Collected data
┌────────
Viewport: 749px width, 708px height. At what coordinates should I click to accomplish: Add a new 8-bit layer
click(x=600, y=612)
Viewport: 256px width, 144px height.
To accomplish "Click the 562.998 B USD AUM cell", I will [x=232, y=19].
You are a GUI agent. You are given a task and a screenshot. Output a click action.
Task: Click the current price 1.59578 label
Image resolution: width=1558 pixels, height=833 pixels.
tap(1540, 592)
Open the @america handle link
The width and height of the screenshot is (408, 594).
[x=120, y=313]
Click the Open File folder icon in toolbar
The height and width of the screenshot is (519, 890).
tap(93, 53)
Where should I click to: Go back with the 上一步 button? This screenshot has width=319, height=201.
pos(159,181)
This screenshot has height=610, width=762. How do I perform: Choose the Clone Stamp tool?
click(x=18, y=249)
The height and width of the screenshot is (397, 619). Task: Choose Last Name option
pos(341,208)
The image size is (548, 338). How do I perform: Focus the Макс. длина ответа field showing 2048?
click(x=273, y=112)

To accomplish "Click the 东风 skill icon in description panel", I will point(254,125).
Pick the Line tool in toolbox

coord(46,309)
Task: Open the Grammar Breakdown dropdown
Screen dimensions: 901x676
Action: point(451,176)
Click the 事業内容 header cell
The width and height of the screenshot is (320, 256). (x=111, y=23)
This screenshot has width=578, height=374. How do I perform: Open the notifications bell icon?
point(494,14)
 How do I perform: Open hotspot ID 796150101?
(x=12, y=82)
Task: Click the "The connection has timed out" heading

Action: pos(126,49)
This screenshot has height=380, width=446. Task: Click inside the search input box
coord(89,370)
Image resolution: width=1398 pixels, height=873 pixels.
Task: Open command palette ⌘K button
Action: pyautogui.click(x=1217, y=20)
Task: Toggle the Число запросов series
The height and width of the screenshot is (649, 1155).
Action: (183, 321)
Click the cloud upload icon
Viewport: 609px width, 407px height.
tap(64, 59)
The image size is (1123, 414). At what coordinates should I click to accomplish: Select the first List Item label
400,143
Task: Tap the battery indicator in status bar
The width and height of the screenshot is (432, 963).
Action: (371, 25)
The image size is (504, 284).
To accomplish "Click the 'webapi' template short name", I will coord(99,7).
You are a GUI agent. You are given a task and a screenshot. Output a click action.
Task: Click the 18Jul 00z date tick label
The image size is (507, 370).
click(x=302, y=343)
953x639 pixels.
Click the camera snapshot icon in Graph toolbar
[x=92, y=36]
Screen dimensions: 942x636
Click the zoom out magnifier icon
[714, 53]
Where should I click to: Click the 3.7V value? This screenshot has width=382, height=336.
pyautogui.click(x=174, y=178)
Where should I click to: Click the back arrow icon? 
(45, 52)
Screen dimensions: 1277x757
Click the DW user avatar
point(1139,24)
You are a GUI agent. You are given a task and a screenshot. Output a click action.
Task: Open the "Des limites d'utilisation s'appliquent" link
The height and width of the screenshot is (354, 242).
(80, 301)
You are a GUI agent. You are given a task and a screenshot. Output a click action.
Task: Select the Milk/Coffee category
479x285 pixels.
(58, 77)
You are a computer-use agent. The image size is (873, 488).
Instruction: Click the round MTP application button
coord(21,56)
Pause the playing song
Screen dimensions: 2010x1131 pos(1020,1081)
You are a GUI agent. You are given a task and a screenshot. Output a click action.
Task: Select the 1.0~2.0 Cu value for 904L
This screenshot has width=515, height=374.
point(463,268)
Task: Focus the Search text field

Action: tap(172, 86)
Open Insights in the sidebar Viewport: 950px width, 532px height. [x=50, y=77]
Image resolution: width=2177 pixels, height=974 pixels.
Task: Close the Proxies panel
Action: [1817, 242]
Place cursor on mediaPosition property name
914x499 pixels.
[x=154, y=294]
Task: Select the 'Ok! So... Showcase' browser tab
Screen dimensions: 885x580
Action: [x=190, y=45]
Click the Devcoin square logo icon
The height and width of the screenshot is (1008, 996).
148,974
└────────
_WHAT THIS TASK INVOLVES_. Please give an exact copy of the lines above, beginning with the line containing "Task: Tap the battery indicator in status bar" and running through the line containing "Task: Click the 18Jul 00z date tick label", and of no other lines.

_SOLUTION_.
Task: Tap the battery indicator in status bar
The width and height of the screenshot is (432, 963).
Action: (371, 25)
The image size is (504, 284).
To accomplish "Click the 'webapi' template short name", I will coord(99,7).
You are a GUI agent. You are given a task and a screenshot. Output a click action.
Task: Click the 18Jul 00z date tick label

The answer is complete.